Repeat only part of the entries. Start at the line that has "The height and width of the screenshot is (360, 640)." and keep going through the last line, exactly as given.

Data excerpts
───

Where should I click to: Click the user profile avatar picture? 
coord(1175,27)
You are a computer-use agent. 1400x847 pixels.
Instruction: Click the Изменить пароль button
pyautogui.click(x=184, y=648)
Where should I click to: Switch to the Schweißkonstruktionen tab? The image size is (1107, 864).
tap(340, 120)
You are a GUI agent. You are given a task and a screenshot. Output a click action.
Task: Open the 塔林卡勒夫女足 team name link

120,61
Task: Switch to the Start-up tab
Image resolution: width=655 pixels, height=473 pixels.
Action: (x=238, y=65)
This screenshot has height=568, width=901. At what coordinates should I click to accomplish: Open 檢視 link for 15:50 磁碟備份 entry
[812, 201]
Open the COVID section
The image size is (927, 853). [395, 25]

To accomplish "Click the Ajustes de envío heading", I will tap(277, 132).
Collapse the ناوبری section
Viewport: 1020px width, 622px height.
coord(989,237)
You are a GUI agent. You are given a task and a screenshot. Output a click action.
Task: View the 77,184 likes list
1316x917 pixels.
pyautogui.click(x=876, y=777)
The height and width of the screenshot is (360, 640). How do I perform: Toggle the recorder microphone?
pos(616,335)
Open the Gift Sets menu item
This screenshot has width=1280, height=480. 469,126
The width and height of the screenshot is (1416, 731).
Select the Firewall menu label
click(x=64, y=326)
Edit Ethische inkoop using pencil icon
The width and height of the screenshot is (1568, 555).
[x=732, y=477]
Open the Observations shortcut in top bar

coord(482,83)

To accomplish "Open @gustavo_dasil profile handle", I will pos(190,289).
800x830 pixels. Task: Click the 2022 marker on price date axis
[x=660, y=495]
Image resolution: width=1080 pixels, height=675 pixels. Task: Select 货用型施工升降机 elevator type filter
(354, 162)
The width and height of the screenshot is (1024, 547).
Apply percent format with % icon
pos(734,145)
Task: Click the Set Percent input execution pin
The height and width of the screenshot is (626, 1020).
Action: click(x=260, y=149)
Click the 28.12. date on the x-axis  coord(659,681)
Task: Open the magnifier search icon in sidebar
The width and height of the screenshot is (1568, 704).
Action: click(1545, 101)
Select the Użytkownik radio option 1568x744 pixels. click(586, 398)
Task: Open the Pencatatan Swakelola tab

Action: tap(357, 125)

───

Exercise response:
The height and width of the screenshot is (360, 640). How do I perform: Toggle the recorder microphone?
pos(616,335)
Open the Gift Sets menu item
This screenshot has width=1280, height=480. 469,126
The width and height of the screenshot is (1416, 731).
Select the Firewall menu label
click(x=64, y=326)
Edit Ethische inkoop using pencil icon
The width and height of the screenshot is (1568, 555).
[x=732, y=477]
Open the Observations shortcut in top bar

coord(482,83)

To accomplish "Open @gustavo_dasil profile handle", I will pos(190,289).
800x830 pixels. Task: Click the 2022 marker on price date axis
[x=660, y=495]
Image resolution: width=1080 pixels, height=675 pixels. Task: Select 货用型施工升降机 elevator type filter
(354, 162)
The width and height of the screenshot is (1024, 547).
Apply percent format with % icon
pos(734,145)
Task: Click the Set Percent input execution pin
The height and width of the screenshot is (626, 1020).
Action: click(x=260, y=149)
Click the 28.12. date on the x-axis  coord(659,681)
Task: Open the magnifier search icon in sidebar
The width and height of the screenshot is (1568, 704).
Action: click(1545, 101)
Select the Użytkownik radio option 1568x744 pixels. click(586, 398)
Task: Open the Pencatatan Swakelola tab

Action: tap(357, 125)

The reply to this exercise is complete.